Todos se echaron a reír a carcajadas. Los caballos se agitaron un poco y en seguida volvieron a tranquilizarse. Como no corría el más mínimo aire, las voces rápidas y las risas chillonas persistían como inmóviles engendrando su propia refracción y resonando. Entre las risas exclamaron como para sí mismos "¡Está bien!" o "¡Hay que joderse!" o "¡Qué desgraciado!" y los ojos de Salas el músico chispeaban de satisfacción, hasta que de un modo gradual hicieron silencio otra vez y entonces pudo oírse una abeja que entró en el patio zumbando por encima de sus cabezas, entre la fronda fría de los árboles. Después incluso la abeja dejó de oírse y Berini apareció haciendo chasquear sus alpargatas sobre el piso de tierra y dejando la botella de cerveza fría sobre la mesa de metal. Estaba limpio, bien peinado, y tenía puesto un saco pijama blanco que parecía recién planchado. Salas el músico distribuyó la cerveza en los cinco vasos mientras Berini retiraba las cuatro botellas vacías y se las llevaba para adentro, dos en cada mano, haciéndolas tintinear. La cerveza dorada se llenaba de luz y emitía reflejos por debajo del cuello de espuma blanca y opaca. Los cinco hombres bebieron casi al mismo tiempo.
– Hubo invasión de lampalaguas -dijo el otro Salas, pasándose la lengua por el bigote-. Se comían a los perros.
– En la del cinco también -dijo Salas el músico-. Y a más, yaguaretés que bajaban en camalotes desde el Brasil. Echaban cría por estos lados y tuvo que venir el ejército para matarlos. Una vez mi abuelo llegó de noche al rancho y vio un animal que salía a recibirlo y se creyó que era uno de los perros, pero cuando entró con él en el rancho y prendió el farol, vio que era un yaguareté. El cinco, las vacas volaban. -Salas el músico se rió y todos lo acompañaron con risas lentas y suspicaces. Únicamente el otro Salas permaneció serio mirándolo. – La creciente fue tan grande -dijo Salas el músico- que casi tapaba los árboles. Y las vacas se metían entre las ramas para que no se las llevara la correntada. Cuando el agua empezó a retirarse las vacas quedaron arriba y hubo que subir a bajarlas. Mi abuelo dice que cinco años después, andando por la isla, vio un montón de osamentas de vaca arriba de los árboles.
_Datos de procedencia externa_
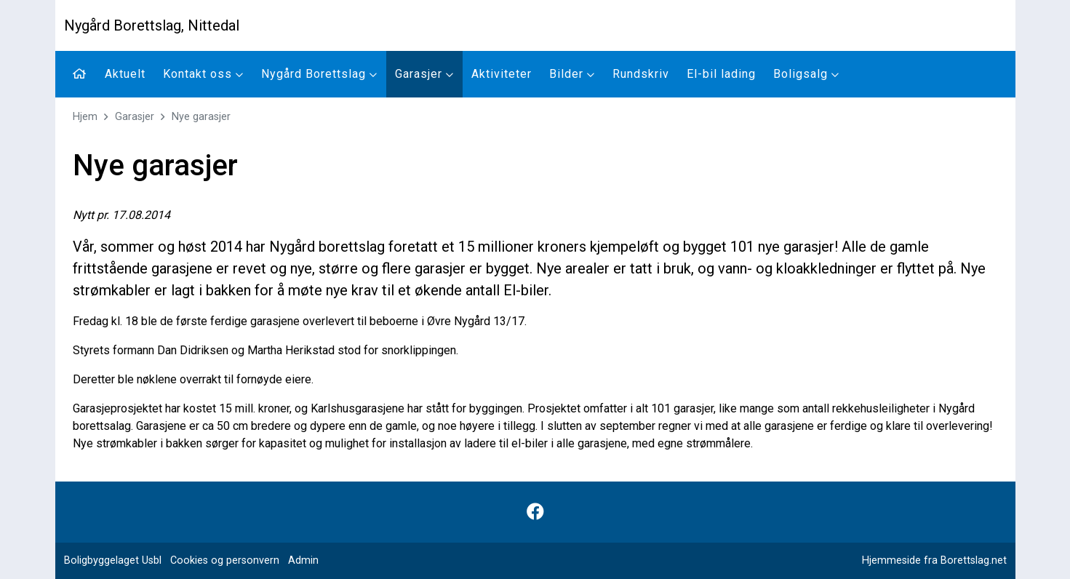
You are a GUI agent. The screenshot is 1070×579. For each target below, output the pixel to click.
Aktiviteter (501, 74)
– El abuelo de éste -dijo el otro Salas, sin dirigirse a nadie en particular- poco más y pesca un tiburón en el Ubajay.
Ahora se rieron todos, incluso Salas el músico. Del interior del almacén llegaba un olor suave de creolina y unos ruidos imprecisos de objetos que chocaban contra el piso y contra el mostrador de madera. Los tres caballos atados a los árboles permanecían inmóviles: debían haber andado un buen rato bajo el sol, porque a pesar de su larga inmovilidad, el sudor hacía restallar sus pelambres oscuras. El de la motocicleta se pasaba sin cesar el dorso de la mano por la tela colorada de la camisa, despacio, sobre el brazo derecho, como si le gustara la sensación que producía sobre su piel la tela lisa. Chin sacudió la botella de cerveza y después la inclinó sobre su vaso, pero apenas si cayó, por el pico un chorro débil de espuma que dejó en el fondo del vaso un sedimento amarillo. Chin se dio vuelta y llamó a Berini.